In the 1990s Ludmila Seefried-Matejková was a founding member of the Künstlersonderbundes-Realism in Germany in  Berlin (1990) and of the international arts association PRO ARTE VIVENDI in Berlin and Mariánské Lázně (1998). The projects are supported by the Czech Embassy in Berlin and the Deutsch Tschechischen Zukunfts-Fonds. In 1994  she became member of the Darmstädter Sezession in Darmstadt.

She had several individual exhibitions in Germany and elsewhere in Europe. Seefried-Matějková lives and works in Berlin and Malcesine.

Works

Ludmila Seefried-Matejkova studied figure sculpture under Prof.Marie Uchytilova-Kucova in Prague. She was able to look into the abstract form under Prof. Joe Henry Lonas. Her sculptures from this period were stylized anthropomorphic or bioform constructions in plaster.

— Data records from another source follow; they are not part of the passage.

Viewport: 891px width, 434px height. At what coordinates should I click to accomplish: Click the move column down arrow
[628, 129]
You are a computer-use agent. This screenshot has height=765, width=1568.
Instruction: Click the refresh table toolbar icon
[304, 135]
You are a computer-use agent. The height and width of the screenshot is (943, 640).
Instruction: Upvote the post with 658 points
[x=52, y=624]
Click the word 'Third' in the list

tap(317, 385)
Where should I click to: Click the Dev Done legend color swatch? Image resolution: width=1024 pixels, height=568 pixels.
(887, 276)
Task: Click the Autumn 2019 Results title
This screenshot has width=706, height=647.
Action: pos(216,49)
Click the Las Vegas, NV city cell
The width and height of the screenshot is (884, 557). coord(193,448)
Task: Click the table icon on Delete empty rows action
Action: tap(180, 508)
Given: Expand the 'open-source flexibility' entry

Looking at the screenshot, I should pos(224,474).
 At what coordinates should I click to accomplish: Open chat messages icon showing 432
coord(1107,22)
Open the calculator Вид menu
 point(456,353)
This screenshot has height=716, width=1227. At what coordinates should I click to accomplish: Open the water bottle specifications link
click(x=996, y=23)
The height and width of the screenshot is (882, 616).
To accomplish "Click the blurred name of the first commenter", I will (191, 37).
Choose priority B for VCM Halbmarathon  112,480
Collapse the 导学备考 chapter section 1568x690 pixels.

She soon realized that abstraction limits her possibilities of expression and returned to the figure sculpting. The hyper-realistic, life-size polyester figure” Hanna” (final work for master class at the HfBK 1973) marked out future direction of her sculptural works. The effect of her figural sculptures was often intensified by environment installations: Scream 1976, On Edge 1977, Outside the Door 1980 and others.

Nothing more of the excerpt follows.